Kohli remained unbeaten on 122* off 61 balls, clattering 12 fours and 6 sixes in his innings. With this, Kohli also crossed the 3500-run mark in T20 Internationals, becoming only the second batsman after Rohit Sharma to go past 3500 T20I runs.
However, Kohli has done it in record time: Kohli is the fastest to 3500 T20I runs, taking 96 innings while Rohit Sharma needed 125 innings to this landmark. Kohli’s average of 51 is also miles better than Rohit’s 32.
Further, with 6 hits over the fence, Kohli also completed 100 sixes in T20Is; among Indians only Rohit with 171 sixes is ahead.
Virat Kohli gets to open and slams maiden T20I ton
India skipper Rohit Sharma was rested for this dead rubber and this gave the way for Virat Kohli to bat at the opening position – arguably his best position in T20 cricket, from where he’s smashed 5 IPL centuries.

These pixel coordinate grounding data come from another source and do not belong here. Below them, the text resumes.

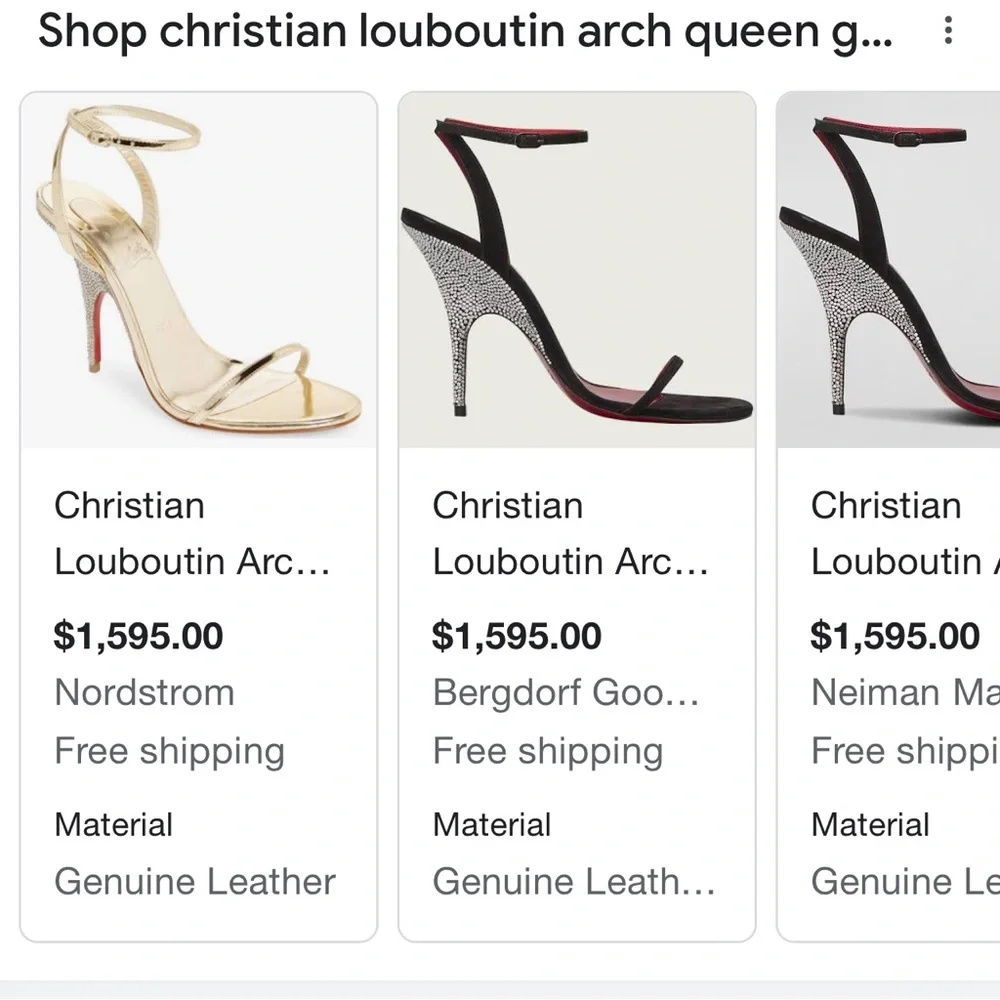The width and height of the screenshot is (1000, 1000).
Task: Click the carousel area below the cards
Action: (500, 983)
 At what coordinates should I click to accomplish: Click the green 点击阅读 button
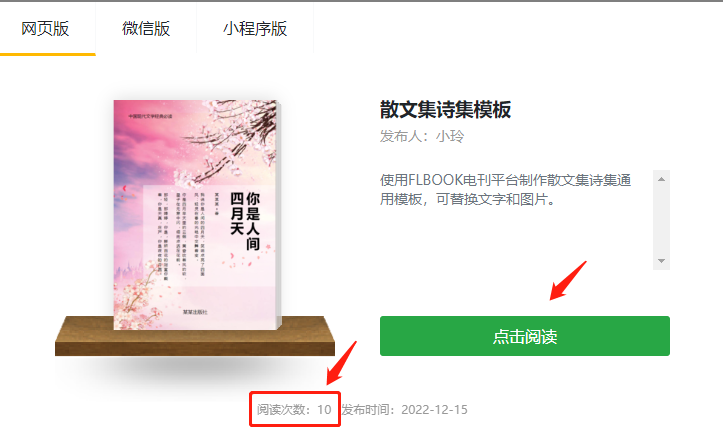click(x=525, y=336)
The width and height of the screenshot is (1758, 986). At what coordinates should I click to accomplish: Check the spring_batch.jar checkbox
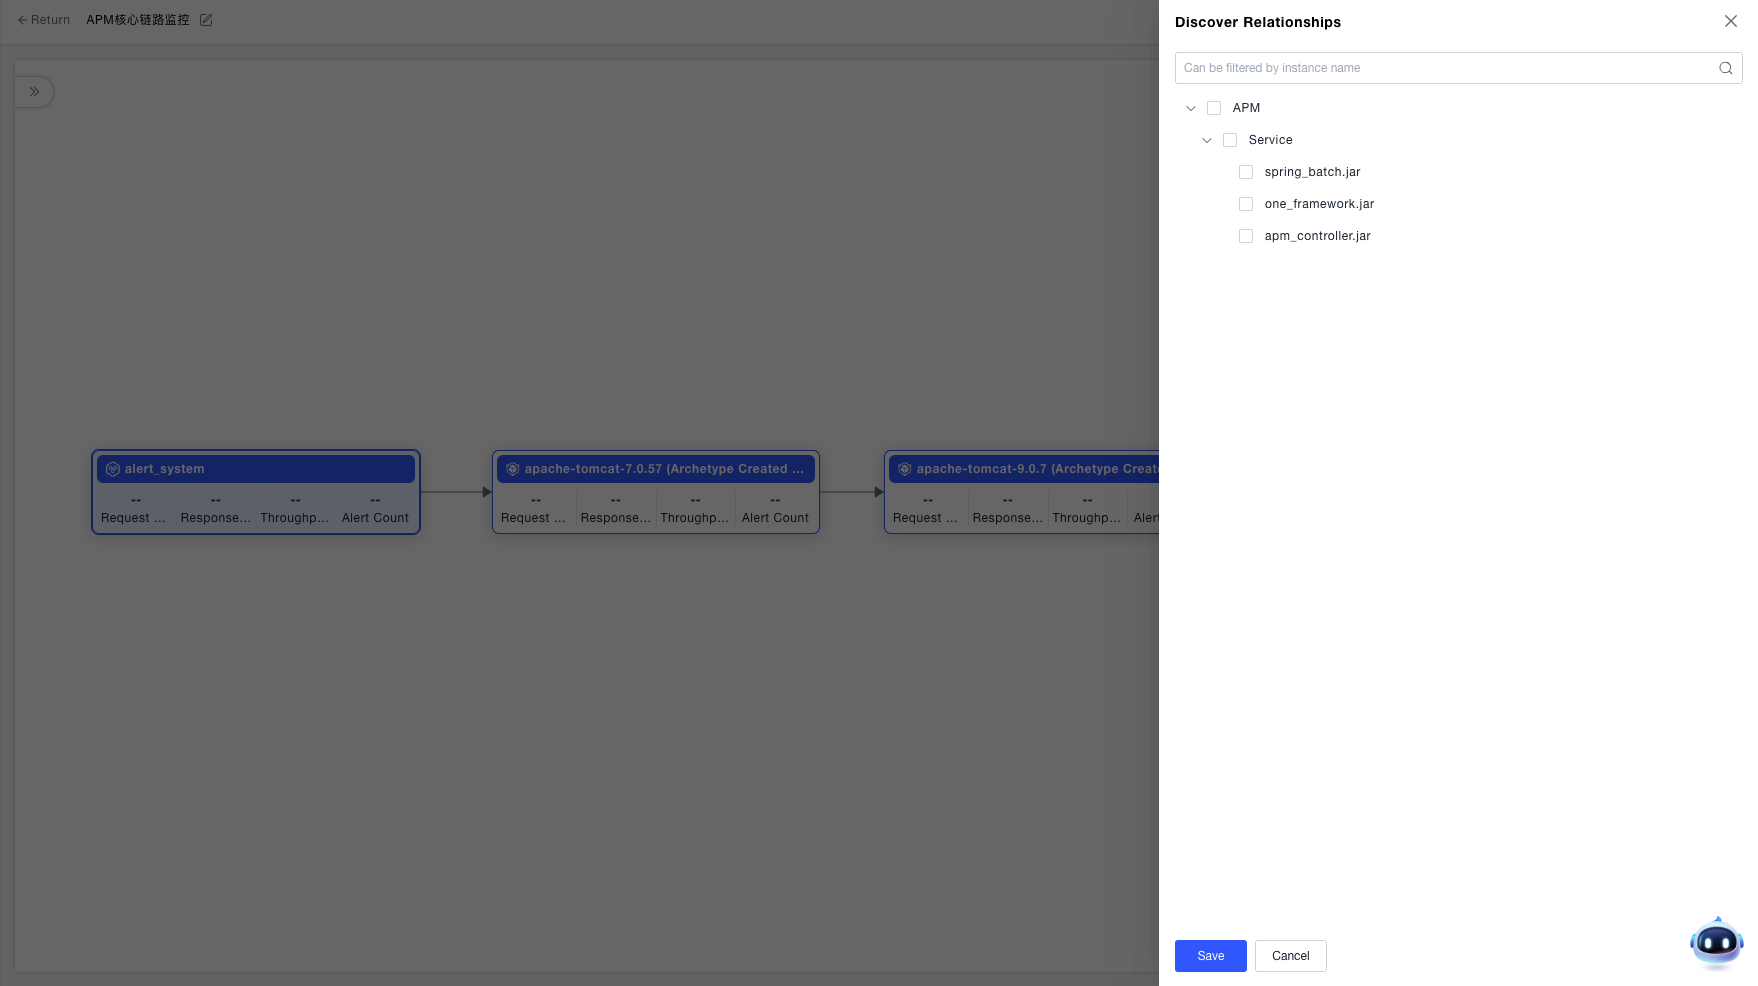click(x=1246, y=172)
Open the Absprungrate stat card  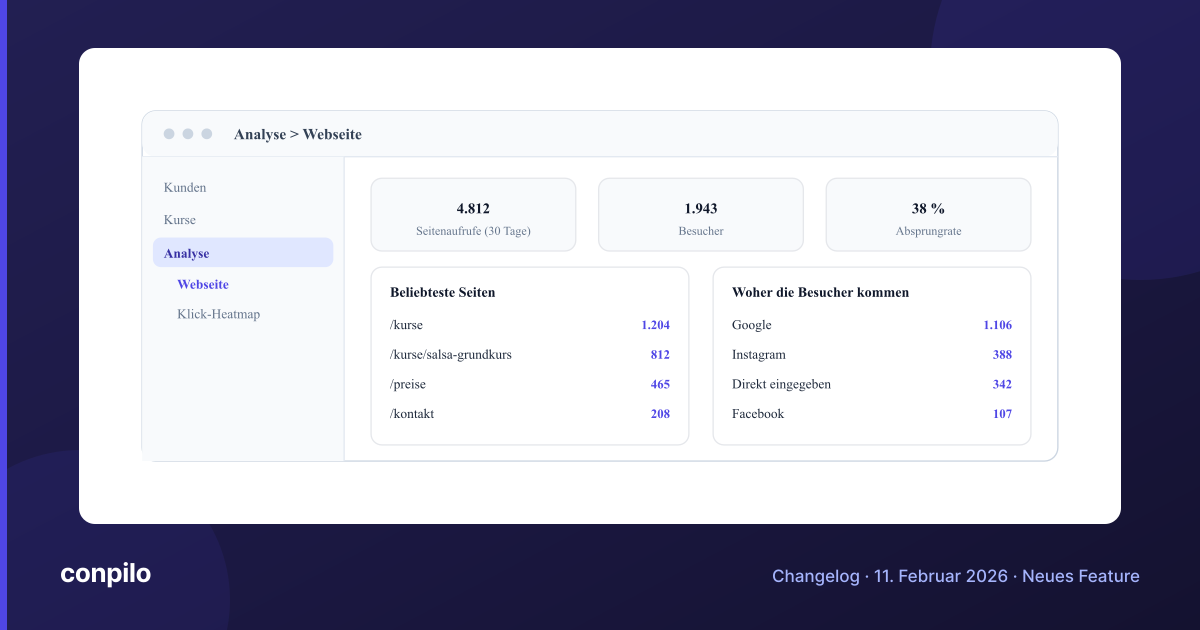pyautogui.click(x=928, y=215)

Alike many, even Kohli himself wasn’t expecting himself to get to a T20I century because it is his least suited format of the three. Nonetheless, Kohli and India will take this century in what were some damp last four days given India were eliminated from the race to the final following defeats to Pakistan and Sri Lanka.
Kohli and KL Rahul were a bit conservative at the start, scoring 28 runs in the first 4 overs before Kohli broke his shackles against mystery spinner Mujeeb Ur Rahman, smoking the spinner for two fours and a six. He continued to attack after the powerplay, slamming Nabi and Rashid to the fence before raising his half-century in the 11th over.
After the dismissals of KL Rahul and Suryakumar Yadav, Kohli stepped on the paddle from the 16th over. First, he took down Rashid with a maximum over cow corner, then thumped pacers Fareed Ahmad and Fazalhaq Farooqi for four fours between them.
He raced from 60 (41) to 90 (51). While fans thought Kohli should just slow down and be a bit careful while nearing his century, he had other plans: the first two balls of the 19th over, Kohli walloped Ahmad for 4 and 6 to bring up his hundred. He didn’t stop after that: in the 20th over, he cracked Farooqi 6, 6, 4!